### Given problem 1
In the Yonkers Arts Weekend announcement, on which dates does the event take place?
### Given problem 2
Reproduce verbatim the part of the Yonkers Arts Weekend announcement between "Worsted Building in" and "creatives, and influencers.", inclusive.

### Excerpt
- Words and Photos by Joanna Pan
This Sat-Sun: YAW, Experience A City on the Move!

Downtown Yonkers cityscape from 86 Main Street

Worsted Building in Yonkers's Carpet Mills Arts District
Yonkers is fast-becoming the area's most dynamic arts destination. This weekend, attend #YAW2018 and see for yourself!
On Sat May 5th - Sun May 6th, Yonkers welcomes a massive swell of painters, illustrators, designers, fiber artists, woodworkers, sculptors, photographers, crafts-people, musicians, and performers to exhibit, instruct, interact, and create with art lovers everywhere. It's the 5th annual Yonkers Arts Weekend #YAW2018!
For years now, Yonkers has been growing vertically, evolving aesthetically, becoming safer, and looking immensely more desirable to prospective residents, creatives, and influencers.

Items listed in a dataset
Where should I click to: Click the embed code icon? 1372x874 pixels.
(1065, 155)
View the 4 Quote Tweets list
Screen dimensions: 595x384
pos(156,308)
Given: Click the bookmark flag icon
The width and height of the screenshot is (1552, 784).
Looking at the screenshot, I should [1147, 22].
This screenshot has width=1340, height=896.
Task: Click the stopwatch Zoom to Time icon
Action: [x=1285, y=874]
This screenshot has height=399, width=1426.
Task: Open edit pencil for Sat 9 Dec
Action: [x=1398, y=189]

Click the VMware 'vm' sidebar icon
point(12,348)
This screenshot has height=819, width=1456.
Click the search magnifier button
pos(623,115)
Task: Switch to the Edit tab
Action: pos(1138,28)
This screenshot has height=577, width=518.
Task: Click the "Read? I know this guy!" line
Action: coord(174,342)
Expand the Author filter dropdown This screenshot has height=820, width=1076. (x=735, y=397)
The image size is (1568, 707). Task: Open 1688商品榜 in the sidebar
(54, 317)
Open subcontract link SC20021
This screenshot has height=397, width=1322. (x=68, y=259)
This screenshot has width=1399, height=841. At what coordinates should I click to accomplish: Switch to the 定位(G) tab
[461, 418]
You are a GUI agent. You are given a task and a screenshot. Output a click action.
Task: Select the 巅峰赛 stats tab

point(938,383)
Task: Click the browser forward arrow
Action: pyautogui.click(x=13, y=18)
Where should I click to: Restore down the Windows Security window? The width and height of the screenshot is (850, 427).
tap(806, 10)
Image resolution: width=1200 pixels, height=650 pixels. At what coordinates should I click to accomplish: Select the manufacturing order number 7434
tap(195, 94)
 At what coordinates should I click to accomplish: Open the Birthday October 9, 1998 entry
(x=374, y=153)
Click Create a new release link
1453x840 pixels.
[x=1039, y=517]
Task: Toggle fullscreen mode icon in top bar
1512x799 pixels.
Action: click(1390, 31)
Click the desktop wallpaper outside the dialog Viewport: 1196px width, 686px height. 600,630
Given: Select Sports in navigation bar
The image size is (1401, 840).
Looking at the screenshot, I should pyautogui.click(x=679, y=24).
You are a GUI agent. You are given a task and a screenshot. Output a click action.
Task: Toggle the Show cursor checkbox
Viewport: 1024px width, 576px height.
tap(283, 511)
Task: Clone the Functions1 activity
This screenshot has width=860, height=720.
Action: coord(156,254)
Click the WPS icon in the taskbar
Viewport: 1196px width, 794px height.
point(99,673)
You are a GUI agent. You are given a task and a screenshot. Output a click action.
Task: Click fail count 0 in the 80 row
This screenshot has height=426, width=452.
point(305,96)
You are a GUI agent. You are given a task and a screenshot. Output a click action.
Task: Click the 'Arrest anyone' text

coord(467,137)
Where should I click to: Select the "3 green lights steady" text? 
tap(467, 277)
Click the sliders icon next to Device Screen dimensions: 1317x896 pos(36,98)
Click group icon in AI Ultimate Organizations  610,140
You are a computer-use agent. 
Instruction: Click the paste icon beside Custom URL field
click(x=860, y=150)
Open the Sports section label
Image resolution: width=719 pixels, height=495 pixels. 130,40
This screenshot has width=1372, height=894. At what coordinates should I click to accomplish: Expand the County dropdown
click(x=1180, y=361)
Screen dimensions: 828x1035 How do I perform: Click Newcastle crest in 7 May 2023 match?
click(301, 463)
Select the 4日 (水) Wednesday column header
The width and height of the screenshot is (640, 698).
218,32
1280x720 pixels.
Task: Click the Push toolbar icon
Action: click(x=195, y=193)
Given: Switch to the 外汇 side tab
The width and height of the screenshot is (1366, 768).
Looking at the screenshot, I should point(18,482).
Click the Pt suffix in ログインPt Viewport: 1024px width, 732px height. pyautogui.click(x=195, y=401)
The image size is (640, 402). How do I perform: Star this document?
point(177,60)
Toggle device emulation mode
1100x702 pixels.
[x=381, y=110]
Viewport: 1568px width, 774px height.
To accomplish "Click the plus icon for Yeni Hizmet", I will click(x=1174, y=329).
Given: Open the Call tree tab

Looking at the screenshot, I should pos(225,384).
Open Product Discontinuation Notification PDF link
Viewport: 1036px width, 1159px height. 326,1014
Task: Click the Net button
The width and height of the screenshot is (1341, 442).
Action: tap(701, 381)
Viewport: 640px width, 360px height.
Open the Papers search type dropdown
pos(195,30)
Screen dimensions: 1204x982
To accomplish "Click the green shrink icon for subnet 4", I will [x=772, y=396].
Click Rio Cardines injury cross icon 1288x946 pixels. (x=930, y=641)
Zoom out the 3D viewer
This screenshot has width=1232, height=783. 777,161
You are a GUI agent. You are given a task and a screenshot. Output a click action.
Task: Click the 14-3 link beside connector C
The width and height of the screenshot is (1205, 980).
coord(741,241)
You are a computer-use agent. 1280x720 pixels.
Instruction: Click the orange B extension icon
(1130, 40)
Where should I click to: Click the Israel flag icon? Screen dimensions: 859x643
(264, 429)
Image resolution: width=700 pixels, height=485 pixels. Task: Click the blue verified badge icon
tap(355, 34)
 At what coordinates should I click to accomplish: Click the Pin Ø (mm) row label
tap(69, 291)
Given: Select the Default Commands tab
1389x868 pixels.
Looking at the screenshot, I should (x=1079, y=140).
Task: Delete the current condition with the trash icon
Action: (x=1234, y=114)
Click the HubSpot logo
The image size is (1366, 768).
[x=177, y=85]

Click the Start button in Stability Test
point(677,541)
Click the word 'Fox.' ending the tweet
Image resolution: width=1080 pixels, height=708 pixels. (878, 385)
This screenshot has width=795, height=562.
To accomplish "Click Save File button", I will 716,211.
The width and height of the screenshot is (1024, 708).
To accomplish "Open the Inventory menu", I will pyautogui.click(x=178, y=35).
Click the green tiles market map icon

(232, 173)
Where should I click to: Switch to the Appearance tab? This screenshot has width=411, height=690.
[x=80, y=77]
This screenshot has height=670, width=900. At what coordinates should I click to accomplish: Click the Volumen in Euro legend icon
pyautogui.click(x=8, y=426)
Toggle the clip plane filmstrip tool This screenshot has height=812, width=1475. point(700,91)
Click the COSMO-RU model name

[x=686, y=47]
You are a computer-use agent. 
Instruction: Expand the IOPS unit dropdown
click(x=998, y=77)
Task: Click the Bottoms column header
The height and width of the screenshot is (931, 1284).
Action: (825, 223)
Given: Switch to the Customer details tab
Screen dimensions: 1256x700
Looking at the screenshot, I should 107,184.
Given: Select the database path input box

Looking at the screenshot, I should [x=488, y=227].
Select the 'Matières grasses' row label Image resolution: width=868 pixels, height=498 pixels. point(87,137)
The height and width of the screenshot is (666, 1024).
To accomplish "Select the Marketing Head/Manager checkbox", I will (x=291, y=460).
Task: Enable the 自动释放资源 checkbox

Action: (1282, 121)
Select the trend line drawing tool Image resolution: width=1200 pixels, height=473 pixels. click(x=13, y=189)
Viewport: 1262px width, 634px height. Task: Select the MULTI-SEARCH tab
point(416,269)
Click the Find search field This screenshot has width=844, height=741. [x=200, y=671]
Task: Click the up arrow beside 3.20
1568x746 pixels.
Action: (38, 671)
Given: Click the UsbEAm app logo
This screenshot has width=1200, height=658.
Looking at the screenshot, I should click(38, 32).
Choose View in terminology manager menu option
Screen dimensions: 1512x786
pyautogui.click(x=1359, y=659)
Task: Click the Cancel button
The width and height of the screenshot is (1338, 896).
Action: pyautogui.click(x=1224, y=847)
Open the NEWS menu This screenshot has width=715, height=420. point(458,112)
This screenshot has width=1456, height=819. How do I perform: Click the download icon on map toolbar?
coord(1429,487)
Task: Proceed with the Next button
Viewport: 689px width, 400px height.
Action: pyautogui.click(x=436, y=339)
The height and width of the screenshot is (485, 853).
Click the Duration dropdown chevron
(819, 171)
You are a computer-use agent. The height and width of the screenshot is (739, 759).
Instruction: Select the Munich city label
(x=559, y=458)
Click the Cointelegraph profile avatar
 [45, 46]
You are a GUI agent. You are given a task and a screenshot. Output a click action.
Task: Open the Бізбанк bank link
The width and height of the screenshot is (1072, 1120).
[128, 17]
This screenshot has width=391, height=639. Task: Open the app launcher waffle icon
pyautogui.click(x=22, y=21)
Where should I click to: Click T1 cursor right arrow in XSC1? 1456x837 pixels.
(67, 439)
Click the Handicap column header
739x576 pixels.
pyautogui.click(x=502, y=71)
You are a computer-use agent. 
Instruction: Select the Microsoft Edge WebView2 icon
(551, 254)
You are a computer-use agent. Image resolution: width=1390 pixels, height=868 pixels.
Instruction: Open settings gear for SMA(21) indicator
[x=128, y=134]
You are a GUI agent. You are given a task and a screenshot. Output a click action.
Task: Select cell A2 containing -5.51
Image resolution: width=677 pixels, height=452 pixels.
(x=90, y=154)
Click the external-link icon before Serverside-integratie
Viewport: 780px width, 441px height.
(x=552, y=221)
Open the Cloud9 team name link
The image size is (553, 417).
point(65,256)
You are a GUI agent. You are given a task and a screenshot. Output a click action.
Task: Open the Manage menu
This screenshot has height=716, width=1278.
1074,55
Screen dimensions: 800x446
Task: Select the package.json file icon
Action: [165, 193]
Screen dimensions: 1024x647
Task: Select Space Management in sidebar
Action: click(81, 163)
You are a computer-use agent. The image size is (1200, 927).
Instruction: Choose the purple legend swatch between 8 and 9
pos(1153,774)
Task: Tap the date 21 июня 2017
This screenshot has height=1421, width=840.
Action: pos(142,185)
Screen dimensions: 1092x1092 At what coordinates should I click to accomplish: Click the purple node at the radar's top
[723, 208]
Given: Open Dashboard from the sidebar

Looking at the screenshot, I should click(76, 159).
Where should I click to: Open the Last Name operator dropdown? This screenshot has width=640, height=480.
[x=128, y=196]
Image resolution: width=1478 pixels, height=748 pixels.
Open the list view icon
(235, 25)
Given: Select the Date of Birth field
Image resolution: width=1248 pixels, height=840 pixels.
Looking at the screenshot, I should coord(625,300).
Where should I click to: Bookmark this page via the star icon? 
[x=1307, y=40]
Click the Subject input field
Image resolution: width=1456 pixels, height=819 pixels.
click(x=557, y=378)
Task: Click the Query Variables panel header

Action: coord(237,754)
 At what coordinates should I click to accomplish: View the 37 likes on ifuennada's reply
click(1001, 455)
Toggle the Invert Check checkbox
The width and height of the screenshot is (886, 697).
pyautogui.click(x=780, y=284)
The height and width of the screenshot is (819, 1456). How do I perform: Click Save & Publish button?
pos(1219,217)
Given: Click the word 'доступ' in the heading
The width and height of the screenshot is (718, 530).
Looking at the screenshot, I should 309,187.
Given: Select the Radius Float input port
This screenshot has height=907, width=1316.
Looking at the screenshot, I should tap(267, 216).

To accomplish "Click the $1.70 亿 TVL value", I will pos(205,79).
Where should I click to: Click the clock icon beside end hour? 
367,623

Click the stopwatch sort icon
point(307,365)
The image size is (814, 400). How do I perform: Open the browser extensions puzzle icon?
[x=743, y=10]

### Output 1
Saturday, May 5th, through Sunday, May 6th.

### Output 2
Worsted Building in Yonkers's Carpet Mills Arts District
Yonkers is fast-becoming the area's most dynamic arts destination. This weekend, attend #YAW2018 and see for yourself!
On Sat May 5th - Sun May 6th, Yonkers welcomes a massive swell of painters, illustrators, designers, fiber artists, woodworkers, sculptors, photographers, crafts-people, musicians, and performers to exhibit, instruct, interact, and create with art lovers everywhere. It's the 5th annual Yonkers Arts Weekend #YAW2018!
For years now, Yonkers has been growing vertically, evolving aesthetically, becoming safer, and looking immensely more desirable to prospective residents, creatives, and influencers.